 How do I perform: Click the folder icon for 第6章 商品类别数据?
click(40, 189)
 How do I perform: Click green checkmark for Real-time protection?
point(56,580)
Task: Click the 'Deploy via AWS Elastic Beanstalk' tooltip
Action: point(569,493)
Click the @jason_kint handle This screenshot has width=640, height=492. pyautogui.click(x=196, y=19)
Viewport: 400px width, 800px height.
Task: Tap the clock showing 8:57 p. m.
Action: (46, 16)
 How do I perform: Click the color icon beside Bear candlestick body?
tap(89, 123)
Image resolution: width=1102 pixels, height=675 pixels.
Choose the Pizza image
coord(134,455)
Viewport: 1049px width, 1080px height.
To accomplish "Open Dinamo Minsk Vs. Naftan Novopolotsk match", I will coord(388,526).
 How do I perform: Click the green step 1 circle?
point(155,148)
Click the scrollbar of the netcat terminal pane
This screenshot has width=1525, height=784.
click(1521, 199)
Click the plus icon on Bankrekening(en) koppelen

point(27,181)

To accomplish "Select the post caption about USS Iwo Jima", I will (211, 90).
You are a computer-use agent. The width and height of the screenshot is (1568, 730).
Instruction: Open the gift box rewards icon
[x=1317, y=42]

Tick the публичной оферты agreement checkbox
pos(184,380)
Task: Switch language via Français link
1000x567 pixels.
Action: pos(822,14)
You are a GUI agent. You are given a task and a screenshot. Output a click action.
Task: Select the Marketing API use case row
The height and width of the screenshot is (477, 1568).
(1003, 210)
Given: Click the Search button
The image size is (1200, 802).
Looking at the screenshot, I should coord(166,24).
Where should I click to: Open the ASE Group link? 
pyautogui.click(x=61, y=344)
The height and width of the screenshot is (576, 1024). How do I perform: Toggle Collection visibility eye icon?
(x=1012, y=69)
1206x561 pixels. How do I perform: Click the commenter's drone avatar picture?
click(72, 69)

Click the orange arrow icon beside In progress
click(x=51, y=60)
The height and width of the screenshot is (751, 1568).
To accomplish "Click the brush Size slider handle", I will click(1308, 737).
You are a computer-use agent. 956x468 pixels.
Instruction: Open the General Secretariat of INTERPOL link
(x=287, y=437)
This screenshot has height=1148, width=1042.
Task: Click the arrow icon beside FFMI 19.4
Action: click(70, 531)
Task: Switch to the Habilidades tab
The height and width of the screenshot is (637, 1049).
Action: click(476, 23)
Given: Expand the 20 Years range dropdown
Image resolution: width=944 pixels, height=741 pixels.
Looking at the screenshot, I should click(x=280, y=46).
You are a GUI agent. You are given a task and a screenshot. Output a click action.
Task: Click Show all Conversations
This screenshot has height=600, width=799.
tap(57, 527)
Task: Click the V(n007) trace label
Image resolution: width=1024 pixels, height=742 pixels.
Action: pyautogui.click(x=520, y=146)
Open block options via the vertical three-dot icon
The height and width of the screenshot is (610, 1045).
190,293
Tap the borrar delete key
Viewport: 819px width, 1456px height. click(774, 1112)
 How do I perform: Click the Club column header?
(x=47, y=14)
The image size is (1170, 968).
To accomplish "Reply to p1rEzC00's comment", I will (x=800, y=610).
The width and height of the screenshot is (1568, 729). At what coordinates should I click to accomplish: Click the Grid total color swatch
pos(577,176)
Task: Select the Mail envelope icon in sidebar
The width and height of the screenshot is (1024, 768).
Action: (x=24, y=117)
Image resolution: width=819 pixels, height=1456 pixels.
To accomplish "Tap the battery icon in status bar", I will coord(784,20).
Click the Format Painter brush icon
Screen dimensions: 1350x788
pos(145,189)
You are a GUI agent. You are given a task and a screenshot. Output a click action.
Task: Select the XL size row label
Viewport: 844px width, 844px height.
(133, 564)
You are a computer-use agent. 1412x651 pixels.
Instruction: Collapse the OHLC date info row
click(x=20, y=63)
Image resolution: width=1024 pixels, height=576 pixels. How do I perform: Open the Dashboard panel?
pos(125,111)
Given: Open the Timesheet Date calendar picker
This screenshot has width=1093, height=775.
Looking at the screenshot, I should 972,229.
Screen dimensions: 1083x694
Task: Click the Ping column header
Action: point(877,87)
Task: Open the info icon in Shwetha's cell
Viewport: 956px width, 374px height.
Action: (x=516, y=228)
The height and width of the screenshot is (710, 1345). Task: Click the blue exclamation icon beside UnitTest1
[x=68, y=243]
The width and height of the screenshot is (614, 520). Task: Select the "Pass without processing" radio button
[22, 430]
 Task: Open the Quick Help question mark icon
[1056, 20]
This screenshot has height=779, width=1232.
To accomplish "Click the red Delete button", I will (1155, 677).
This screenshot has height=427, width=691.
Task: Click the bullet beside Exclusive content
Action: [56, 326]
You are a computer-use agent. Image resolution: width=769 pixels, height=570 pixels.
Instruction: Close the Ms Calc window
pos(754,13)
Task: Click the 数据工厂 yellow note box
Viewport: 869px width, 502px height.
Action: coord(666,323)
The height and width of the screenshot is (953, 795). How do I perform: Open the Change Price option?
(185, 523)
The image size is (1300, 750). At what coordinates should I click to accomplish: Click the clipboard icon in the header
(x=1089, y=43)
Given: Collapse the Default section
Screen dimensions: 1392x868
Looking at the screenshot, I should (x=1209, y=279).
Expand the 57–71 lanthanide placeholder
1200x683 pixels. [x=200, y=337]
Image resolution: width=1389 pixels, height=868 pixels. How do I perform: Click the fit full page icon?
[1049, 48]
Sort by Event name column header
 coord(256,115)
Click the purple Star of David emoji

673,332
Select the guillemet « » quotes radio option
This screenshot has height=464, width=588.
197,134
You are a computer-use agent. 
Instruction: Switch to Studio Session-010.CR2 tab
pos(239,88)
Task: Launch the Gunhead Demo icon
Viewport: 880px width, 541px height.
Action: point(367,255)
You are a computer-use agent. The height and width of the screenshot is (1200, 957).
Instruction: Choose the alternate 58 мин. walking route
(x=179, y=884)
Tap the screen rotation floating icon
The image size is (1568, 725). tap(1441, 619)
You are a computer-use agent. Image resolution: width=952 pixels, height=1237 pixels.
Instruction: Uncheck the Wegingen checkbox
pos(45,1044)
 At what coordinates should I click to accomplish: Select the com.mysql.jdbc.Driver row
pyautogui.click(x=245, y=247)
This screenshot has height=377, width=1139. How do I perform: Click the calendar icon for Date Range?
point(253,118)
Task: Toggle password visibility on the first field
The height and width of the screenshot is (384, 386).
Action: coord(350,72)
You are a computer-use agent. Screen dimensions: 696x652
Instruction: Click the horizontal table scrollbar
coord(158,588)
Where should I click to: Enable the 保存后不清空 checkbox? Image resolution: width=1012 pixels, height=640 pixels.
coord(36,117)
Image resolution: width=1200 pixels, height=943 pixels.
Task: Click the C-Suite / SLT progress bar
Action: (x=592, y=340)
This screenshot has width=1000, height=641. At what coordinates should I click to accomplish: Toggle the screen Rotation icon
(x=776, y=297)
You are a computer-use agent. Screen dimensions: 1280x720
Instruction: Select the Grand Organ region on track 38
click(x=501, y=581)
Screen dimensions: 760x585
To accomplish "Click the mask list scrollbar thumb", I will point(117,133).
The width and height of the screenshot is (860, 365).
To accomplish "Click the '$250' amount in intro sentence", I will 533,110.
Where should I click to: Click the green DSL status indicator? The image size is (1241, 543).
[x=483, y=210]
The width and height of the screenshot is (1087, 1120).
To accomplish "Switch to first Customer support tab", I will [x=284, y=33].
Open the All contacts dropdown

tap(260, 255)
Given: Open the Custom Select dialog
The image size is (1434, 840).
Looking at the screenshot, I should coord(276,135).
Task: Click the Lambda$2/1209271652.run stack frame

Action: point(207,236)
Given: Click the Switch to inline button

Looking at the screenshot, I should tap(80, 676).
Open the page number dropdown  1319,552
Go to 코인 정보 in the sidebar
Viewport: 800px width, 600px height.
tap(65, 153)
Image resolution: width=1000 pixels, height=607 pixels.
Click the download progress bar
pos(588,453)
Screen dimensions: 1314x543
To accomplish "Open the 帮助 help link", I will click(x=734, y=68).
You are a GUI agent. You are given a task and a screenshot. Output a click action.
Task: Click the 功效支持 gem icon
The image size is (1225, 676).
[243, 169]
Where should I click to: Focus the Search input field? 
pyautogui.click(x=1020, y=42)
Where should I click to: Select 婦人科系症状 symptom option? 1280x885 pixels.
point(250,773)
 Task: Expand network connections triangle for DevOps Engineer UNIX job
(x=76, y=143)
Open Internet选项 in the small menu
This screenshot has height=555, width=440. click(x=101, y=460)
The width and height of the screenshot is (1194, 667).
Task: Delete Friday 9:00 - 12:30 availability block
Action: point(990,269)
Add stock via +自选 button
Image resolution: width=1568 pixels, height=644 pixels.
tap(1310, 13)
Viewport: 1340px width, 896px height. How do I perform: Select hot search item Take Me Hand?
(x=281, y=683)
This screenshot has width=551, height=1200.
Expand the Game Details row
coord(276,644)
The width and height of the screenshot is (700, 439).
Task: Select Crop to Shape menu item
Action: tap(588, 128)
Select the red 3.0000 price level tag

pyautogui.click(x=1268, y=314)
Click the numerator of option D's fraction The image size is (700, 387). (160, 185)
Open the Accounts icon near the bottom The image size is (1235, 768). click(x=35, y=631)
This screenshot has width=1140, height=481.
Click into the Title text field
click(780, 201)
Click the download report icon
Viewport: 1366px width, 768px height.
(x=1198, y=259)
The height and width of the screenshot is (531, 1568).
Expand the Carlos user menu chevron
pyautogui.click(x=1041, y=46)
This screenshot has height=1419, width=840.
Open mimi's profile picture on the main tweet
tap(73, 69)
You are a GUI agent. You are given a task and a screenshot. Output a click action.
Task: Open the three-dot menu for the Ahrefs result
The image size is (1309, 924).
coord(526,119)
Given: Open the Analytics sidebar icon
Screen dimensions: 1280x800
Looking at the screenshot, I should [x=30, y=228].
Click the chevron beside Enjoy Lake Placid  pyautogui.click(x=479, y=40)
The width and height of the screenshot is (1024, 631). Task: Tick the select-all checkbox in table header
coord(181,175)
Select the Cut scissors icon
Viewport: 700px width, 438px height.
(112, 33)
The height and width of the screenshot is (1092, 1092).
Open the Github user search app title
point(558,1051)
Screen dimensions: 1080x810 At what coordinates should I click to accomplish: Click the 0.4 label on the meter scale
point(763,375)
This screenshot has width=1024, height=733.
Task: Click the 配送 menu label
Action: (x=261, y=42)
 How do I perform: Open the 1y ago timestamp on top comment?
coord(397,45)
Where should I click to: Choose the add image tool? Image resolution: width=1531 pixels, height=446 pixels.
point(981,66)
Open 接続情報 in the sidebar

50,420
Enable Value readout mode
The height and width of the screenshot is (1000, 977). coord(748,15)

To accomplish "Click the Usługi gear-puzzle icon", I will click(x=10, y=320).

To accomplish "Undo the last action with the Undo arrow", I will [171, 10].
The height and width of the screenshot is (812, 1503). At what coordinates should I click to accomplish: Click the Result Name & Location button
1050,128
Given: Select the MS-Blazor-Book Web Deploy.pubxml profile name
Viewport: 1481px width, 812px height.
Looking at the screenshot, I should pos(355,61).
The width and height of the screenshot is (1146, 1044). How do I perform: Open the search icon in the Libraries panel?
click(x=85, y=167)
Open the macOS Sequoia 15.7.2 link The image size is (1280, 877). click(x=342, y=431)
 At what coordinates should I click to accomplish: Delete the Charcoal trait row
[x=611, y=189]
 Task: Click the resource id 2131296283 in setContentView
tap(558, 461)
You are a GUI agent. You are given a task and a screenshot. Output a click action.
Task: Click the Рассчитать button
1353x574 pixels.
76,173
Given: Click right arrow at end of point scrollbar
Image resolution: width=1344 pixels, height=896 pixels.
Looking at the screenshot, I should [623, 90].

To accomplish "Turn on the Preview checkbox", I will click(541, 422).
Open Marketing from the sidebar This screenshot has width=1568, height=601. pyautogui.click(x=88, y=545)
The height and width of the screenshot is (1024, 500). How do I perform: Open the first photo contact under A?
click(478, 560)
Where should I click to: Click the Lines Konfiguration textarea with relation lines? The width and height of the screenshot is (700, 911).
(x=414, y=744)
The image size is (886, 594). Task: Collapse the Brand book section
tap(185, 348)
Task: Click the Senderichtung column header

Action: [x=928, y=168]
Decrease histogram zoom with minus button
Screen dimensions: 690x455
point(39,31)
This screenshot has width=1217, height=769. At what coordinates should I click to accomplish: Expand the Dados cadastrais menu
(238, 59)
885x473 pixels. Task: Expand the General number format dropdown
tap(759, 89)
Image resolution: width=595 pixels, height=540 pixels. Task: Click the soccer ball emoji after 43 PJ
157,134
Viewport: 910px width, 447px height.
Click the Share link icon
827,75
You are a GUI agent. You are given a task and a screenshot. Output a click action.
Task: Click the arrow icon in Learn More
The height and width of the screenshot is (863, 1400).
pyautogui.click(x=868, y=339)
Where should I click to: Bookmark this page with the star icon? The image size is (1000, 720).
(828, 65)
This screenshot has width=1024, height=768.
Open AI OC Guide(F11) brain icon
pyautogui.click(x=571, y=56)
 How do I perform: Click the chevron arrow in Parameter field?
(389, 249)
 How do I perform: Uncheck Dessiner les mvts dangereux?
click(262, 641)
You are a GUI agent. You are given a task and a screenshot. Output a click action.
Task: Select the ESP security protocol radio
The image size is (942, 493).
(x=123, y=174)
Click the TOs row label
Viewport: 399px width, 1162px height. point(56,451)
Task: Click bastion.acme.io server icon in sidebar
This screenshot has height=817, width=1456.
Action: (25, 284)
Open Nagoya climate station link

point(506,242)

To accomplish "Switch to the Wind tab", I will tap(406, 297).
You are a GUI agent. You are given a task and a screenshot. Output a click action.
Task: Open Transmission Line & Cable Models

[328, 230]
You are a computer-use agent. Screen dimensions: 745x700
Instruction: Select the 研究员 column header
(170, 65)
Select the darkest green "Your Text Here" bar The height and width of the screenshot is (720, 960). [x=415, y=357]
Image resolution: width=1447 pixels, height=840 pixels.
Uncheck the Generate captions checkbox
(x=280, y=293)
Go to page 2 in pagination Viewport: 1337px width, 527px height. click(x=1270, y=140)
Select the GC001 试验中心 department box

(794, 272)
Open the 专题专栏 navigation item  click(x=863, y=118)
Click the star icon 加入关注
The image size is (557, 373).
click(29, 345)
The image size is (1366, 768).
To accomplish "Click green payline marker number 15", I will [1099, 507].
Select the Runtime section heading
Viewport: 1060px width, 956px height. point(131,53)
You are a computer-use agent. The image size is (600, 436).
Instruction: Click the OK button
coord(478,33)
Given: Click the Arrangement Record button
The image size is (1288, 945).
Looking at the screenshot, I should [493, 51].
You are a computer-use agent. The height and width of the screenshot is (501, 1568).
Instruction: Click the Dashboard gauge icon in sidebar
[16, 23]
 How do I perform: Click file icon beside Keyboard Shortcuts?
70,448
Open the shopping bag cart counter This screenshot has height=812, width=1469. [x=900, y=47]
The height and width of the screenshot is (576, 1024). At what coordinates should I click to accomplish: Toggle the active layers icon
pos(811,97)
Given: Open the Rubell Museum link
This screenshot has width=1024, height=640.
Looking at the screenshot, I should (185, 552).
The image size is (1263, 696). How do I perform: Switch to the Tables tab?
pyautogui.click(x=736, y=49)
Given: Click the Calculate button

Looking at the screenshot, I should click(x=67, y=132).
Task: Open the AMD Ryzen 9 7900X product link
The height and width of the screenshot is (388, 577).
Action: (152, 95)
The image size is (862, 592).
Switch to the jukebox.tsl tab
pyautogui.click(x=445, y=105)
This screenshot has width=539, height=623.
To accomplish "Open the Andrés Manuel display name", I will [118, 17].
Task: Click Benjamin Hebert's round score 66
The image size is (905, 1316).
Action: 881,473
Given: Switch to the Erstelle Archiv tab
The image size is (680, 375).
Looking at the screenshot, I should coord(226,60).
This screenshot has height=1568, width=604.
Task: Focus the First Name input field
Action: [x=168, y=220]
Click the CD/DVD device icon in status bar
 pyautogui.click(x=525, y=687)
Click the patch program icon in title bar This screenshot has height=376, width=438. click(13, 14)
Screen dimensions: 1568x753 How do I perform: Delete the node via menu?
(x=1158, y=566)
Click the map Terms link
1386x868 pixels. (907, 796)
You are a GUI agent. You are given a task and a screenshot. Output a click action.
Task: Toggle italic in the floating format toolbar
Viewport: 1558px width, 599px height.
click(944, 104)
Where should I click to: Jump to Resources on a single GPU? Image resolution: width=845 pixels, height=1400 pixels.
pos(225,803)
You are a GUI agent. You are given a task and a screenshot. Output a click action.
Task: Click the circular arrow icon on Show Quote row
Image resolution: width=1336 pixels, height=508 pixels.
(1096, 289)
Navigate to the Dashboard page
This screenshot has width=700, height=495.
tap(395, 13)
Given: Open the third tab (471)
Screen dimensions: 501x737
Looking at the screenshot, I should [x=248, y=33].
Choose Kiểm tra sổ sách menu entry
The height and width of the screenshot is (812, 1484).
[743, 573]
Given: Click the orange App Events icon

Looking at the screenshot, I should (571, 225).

What is being asked:
Working from the entries above, find every line in which the word "brush" occurs and copy it.

Response to the exercise:
To accomplish "Click the brush Size slider handle", I will click(1308, 737).
Click the Format Painter brush icon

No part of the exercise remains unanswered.